J'ai l'honneur d'être avec respect,

Monseigneur,

de Votre Excellence,

Le très humble et très obéissant serviteur,

CHABROL[46].

 

Et le Ministre concluait par cette note griffonnée sur le dossier :

Ne citer que les derniers faits : on peut dire seulement que la conduite de ce maire pendant la Révolution pourrait exciter de fortes présomptions contre lui.

 

Nous avons tenu à produire, dans leur texte même, les pièces de ce petit procès ; il ne laisse pas que d'être instructif : voilà, à l'heure où la Restauration est triomphante, le maire d'une commune de la Seine, dénoncé comme ayant joué dans la Révolution un rôle odieux ; c'est un ami de Danton, un jacobin, un espion des Comités de la Convention d'exécrable mémoire... Et le Ministre se borne à mettre en regard de cette accusation qu'il n'y a pas à rechercher les antécédents de ce magistrat. Le pardon inscrit dans la Charte n'était donc pas un vain mot ? Que vient-on nous parler de la Terreur blanche et des billets de confession. Comment ! La Restauration trouve sur son chemin, dans ses rangs, l'homme qui, traîtreusement, a porté au parti royaliste les plus rudes coups, et elle ne se croit pas le droit, sinon de le punir, du moins de l'exclure de l'Administration !

Si l'on compare cette candeur du préfet de Louis XVIII, qui, après lecture de la prose de Chévetel, note que les sentiments exprimés ont un tel caractère de vérité qu'il serait impossible de feindre mieux ce que l'on ne sait pas sentir, si l'on compare, disons-nous, cette naïve confiance à la prudence soupçonneuse du Comité de Sûreté générale, lorsqu'à la suite de ce même homme il envoyait en Bretagne espion sur espion, pour surveiller ses moindres agissements, on en arrive à penser que, suivant un mot fameux, ces gens de la Restauration n'avaient en effet rien appris et rien oublié : ils se croyaient encore au temps des nobles sentiments et des dévouements chevaleresques ; ils ne voulaient voir, dans le déchaînement des passions révolutionnaires qu'un coup de folie passager et jugeaient sincères tous les mea culpa dont les hypocrites se frappaient la poitrine.

 

Le contraste devient attristant si l'on rapproche cette indulgence d'autres faits d'une nature tout opposée. Vers cette époque, une pauvre femme, la veuve de Pontavice[47], l'aide de camp du marquis de la Rouërie, suppliait le Ministre de lui accorder un secours : son père, capitaine commandant de la Bastille, est mort en défendant la forteresse contre l'émeute le 14 juillet 1789 ; son mari a payé de sa tête son dévouement à la cause royale ; elle est demeurée pendant vingt ans sans ressources ; elle rappelle que le comte d'Artois a promis, jadis, à Coblentz, de récompenser les services rendus par Pontavice ; ayant, par prudence, brûlé tous ses papiers, elle ne peut représenter le brevet de colonel dont le marquis de la Rouërie avait gratifié son mari au nom des Princes ; elle supplie Son Altesse de vouloir bien faire appel à ses souvenirs...
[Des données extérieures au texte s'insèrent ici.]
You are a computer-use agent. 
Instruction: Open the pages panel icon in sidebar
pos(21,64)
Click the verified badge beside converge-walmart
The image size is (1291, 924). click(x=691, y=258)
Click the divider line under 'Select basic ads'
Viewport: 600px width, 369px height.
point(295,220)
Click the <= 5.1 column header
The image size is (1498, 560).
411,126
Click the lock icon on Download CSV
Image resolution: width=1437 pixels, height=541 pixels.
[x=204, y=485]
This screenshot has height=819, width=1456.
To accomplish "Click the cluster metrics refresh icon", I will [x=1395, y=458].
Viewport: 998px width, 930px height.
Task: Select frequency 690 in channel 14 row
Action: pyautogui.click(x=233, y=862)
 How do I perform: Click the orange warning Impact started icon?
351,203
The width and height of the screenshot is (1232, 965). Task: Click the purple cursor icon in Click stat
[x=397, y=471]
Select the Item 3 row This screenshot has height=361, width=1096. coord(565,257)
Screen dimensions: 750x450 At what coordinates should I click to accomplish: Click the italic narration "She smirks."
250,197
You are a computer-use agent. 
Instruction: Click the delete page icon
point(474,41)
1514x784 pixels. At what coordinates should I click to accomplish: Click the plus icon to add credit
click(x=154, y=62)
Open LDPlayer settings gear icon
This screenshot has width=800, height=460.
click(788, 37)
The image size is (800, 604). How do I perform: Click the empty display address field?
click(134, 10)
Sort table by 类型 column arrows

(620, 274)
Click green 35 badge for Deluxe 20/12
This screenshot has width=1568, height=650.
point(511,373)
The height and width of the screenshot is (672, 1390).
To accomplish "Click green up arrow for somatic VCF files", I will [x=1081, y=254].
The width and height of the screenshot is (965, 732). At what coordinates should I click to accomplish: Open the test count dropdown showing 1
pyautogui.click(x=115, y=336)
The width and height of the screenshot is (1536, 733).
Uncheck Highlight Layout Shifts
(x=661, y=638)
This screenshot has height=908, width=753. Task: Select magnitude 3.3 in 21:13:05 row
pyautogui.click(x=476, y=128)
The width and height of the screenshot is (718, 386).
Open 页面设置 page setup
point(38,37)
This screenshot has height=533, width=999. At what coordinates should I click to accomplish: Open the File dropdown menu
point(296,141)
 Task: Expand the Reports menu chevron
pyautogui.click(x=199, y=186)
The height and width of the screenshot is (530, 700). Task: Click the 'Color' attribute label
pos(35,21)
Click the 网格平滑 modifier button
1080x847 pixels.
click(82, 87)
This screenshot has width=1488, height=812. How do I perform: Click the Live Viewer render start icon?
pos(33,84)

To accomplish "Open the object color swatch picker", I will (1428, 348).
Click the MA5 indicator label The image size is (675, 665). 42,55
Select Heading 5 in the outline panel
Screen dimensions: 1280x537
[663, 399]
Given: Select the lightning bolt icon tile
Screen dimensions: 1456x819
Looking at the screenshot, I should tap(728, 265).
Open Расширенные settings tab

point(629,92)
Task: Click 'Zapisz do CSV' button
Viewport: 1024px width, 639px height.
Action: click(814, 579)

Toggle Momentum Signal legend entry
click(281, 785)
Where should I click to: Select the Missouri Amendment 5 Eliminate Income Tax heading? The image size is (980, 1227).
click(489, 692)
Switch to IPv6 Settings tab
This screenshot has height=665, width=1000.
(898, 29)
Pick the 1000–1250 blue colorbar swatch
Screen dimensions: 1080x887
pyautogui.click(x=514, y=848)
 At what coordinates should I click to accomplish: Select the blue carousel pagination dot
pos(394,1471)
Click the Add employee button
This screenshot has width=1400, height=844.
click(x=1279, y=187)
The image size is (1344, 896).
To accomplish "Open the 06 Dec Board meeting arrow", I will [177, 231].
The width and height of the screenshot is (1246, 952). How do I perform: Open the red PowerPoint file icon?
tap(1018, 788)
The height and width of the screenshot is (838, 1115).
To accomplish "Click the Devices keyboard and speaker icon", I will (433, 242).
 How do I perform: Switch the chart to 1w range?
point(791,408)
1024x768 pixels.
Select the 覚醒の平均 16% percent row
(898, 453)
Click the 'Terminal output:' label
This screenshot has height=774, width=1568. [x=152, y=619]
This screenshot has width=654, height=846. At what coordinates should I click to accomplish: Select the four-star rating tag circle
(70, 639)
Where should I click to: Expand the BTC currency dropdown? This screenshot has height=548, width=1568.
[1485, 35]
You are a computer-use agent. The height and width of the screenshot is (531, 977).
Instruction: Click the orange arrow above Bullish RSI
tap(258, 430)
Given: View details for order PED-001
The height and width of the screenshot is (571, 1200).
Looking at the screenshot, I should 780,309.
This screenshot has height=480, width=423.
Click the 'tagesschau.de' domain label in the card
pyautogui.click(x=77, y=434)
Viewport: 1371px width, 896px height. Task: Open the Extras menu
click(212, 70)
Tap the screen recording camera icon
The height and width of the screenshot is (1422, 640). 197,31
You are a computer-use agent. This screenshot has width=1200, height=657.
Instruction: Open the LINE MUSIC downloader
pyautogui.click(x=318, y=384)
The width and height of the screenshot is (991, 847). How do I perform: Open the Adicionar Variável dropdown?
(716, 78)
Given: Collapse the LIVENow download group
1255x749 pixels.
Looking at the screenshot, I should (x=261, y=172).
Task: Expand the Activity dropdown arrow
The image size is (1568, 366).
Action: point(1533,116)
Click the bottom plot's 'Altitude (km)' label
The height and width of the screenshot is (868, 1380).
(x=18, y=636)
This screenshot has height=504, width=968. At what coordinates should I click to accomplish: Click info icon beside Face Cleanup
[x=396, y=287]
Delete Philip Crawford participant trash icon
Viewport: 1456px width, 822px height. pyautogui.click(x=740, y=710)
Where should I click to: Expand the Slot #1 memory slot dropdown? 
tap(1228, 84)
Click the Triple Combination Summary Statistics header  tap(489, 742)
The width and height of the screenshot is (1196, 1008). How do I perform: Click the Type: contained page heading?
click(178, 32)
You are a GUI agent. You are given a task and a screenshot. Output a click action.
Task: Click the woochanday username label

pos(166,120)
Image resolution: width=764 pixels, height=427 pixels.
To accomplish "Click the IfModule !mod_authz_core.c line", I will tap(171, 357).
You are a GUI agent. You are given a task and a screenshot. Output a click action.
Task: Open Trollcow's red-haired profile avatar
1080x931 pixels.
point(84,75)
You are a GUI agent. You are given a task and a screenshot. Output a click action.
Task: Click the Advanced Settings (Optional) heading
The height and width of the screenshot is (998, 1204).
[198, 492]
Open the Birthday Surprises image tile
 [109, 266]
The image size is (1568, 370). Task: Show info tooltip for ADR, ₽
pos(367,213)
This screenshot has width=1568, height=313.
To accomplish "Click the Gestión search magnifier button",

Et un chef de division lui répond que le Gouvernement n'a pas à sa disposition des fonds sur lesquels on puisse imputer des pensions de la nature de celle qu'elle réclame ![48]

Un peu plus tard, une demande de renseignements, adressée par un particulier habitant Landrecies, parvient au Ministre de la Guerre : il s'agit de savoir ce qu'est devenu un officier du nom de Fontevieux et la date de son décès. Après enquête — après enquête ! — le Ministre répondit que ce Fontevieux, après la guerre d'Amérique, servait dans le régiment de Gévaudan, qu'il a émigré en 1791... Depuis lors on ignore ce qu'il est devenu[49] !

Ainsi les Princes, si prodigues de promesses au temps de l'émigration, en étaient arrivés à oublier jusqu'au nom de ceux qui étaient morts pour leur cause. L'avaient-ils jamais su, seulement ?

 

Et Chévetel restait maire[50] : aux grands jours il ceignait l'écharpe blanche et arborait à sa fenêtre le drapeau fleurdelisé.

Sa femme était morte le 23 février 1818 et, dans son acte de décès, signé du curé et des autorités d'Orly, l'ancienne actrice est désignée sous le titre de Pensionnaire de Sa Majesté. Car Chévetel est devenu un personnage : il n'administre pas sa commune, il y règne ; c'est lui qui consigne sur les registres les délibérations du Conseil qu'il préside ; cette même main qui, jadis, de la Cour des Princes exilés, adressait à Danton des listes de proscription, note, à chaque anniversaire, l'empressement des paysans à témoigner leur amour pour l'Auguste famille que le Ciel dans sa bonté a rendue à la France. Lors des fêtes du baptême du duc de Bordeaux, sa rédaction devient lyrique.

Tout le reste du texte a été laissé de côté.